Literature + Machine Learning
For a long time, the only intersection between ML and literature was as a prominent theme in science fiction writing. This has since changed, and today the commodification of books relies heavily on ML to market, promote and sell products. Further, ML is affecting the ways that books are consumed, by both humans and computers.
ML’s impact on the book industry
Artificial intelligence and machine learning have been intertwined with literature for decades as influential themes within the science fiction genre. Isaac Asimov’s 1950 collection of short stories, I, Robot has become a classic that changed readers' perception of AI at a time when the concept was very new. Recent science fiction literature includes AI as a prominent theme, to a varying degree of realism and probability.
However, books are no longer just written about machines (and on machines), but are also being written by machines. Developers have successfully trained deep networks to generate coherent text used for advertisements and reports using language models such as GPT-2 (Van Heerden & Bas, 2021). Conversely, creating a piece of literature requires creativity, nuance and coherence, which machines have not yet successfully mastered. It is likely only a matter of time until a program creates a bestselling novel (Grace et al., 2018), by which point the book industry will have to reckon with questions such as how ML literature will be credited, monetized and held accountable, how the structure of publishers may change, and possible legal considerations such as copyright and plagiarism (Van Heerden & Bas, 2021).

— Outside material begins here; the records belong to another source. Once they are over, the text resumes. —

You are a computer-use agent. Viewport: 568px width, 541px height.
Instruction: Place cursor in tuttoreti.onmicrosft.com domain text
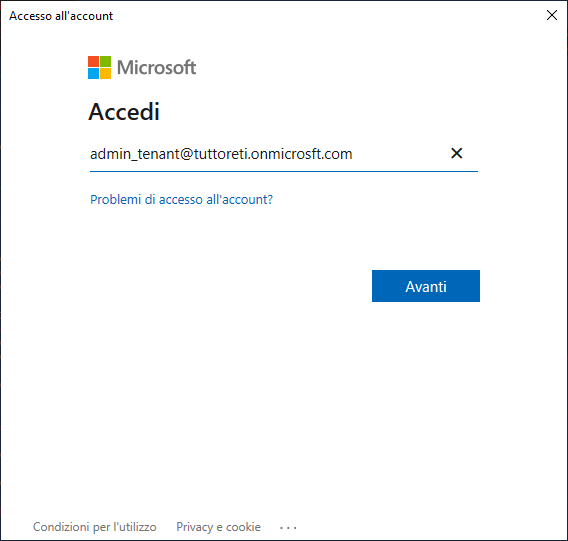[x=273, y=154]
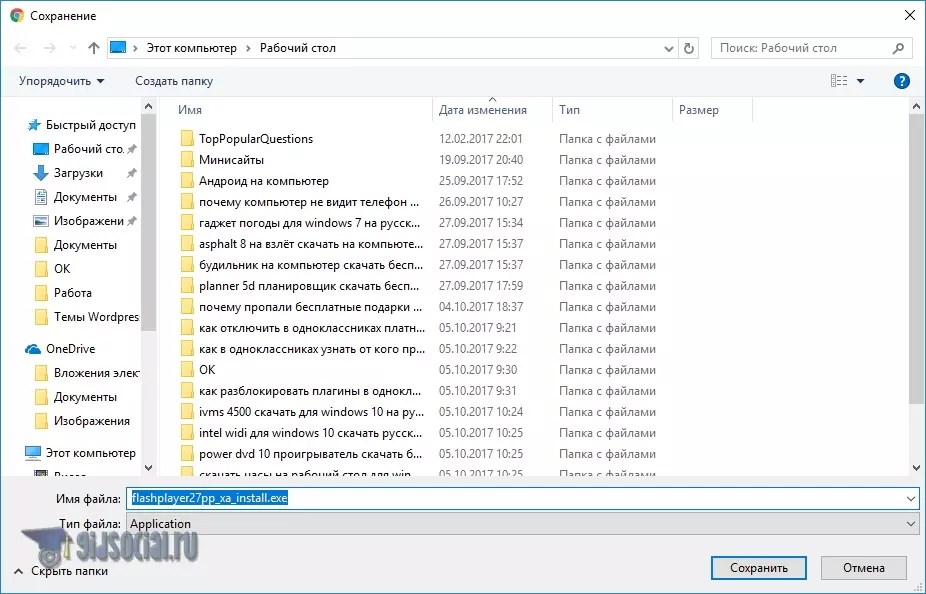Viewport: 926px width, 594px height.
Task: Collapse folders via Скрыть папки
Action: (x=60, y=571)
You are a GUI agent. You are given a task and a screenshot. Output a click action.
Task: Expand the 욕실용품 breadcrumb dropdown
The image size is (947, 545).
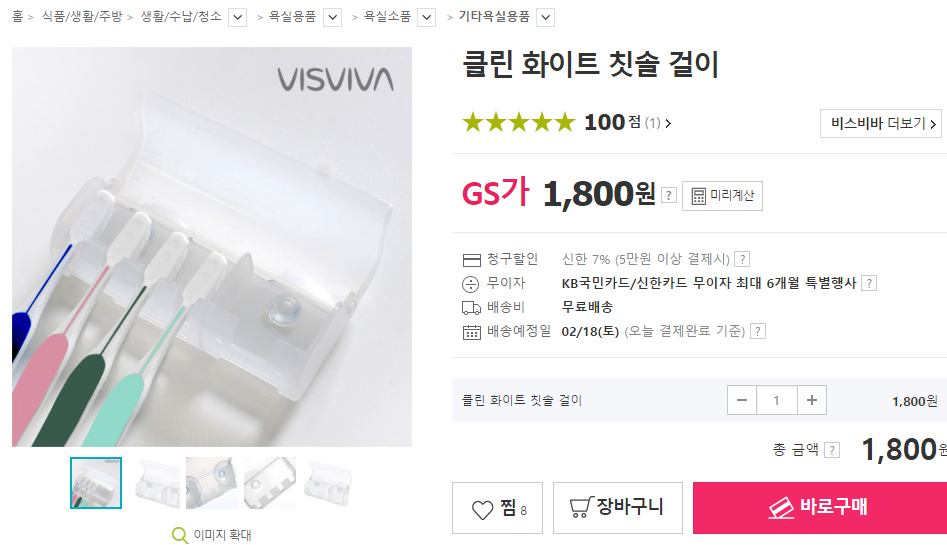click(333, 18)
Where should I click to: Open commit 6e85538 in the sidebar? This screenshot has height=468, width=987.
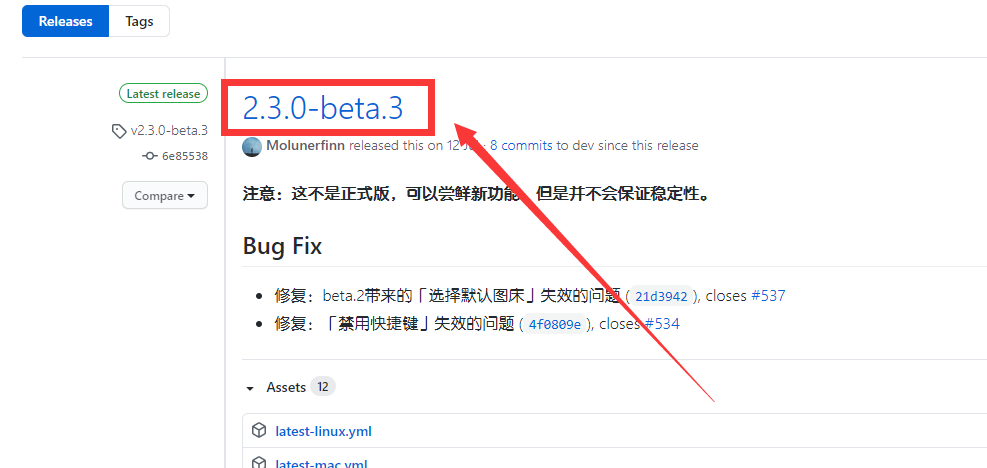point(185,156)
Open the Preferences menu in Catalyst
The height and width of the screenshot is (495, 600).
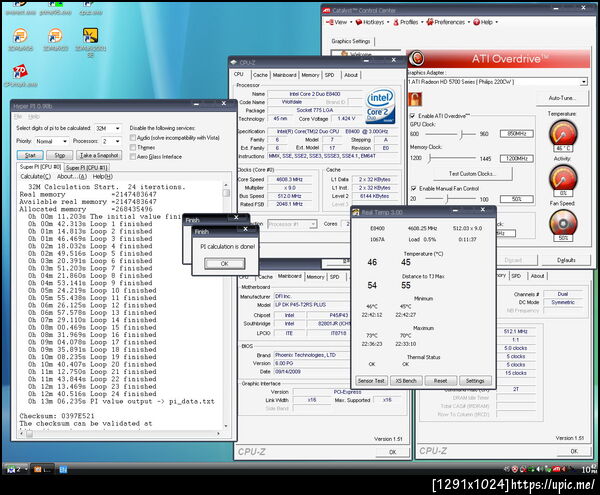pos(450,21)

While machine learners may not yet be creating coherent work independently, humans are using ML to collaborate on literary works, including novels, plays and poetry collections (Van Heerden & Bas, 2021). An often cited example is 1 the Road, created by Ross Goodwin and an artificial neural network. This book was generated by an AI writing machine that used data inputs from a camera, GPS, microphone and clock attached to a car that was travelling from New York to New Orleans that fed into a system of long short-term memory neural networks trained on books and Foursquare location data (Merchant, 2018). The text was written completely by the machine, but the data inputs were being manipulated by the human driving the car.
Goodwin input literary and logistical data into machine learning algorithms to compose a novel, however Stanford University is using a similar technique to spark literary analysis (Han, 2020). Algorithmic literature, or the computational criticism of literature, has emerged as a field of study, where scholars input a corpus into programs, which then output quantitative results (Han, 2020). One benefit to outsourcing this work to ML, as opposed to a human, is the expansive volume of literary works that a program can examine to find patterns and identify outliers (Han, 2020). Computational literary criticism uses algorithms such as clustering, statistical modelling, and topic modelling to provide scholars with a set of tools that guides literary analysis. The results can offer a new perspective, or reinforce past findings (Han, 2020) with the speed and efficiency that only a machine can provide.
ML’s impact on reading
As machine learning has an increasing ability to produce books, ML is also used to support humans in reading books. ML can support learning and assessment by identifying people that have difficulties reading or helping learners overcome difficulties. For example, Huang et al. (2010) have developed a tool that monitors a learner completing activities, such as reading comprehension, and offers user-specific feedback or guidance, when needed. The reinforcement learning program uses inputs from a teacher, and then continues to learn based on interactions with the student (Huang et al., 2010). Decision-making is further improved through a Q-learning algorithm (Huang et al., 2010).
Other ML tools can help identify learning difficulties, such as dyslexia, by monitoring eye movements and reading speed (Kaisar, 2020). Some ML algorithms frequently used to identify dyslexia include support vector machine, Naïve Bayes, neural network, k-nearest neighbor, logistic regression and linear discriminant analysis (Kaisar, 2020). These tools are particularly helpful as more students engage in virtual learning, and educators become more comfortable adopting technologies in the classroom.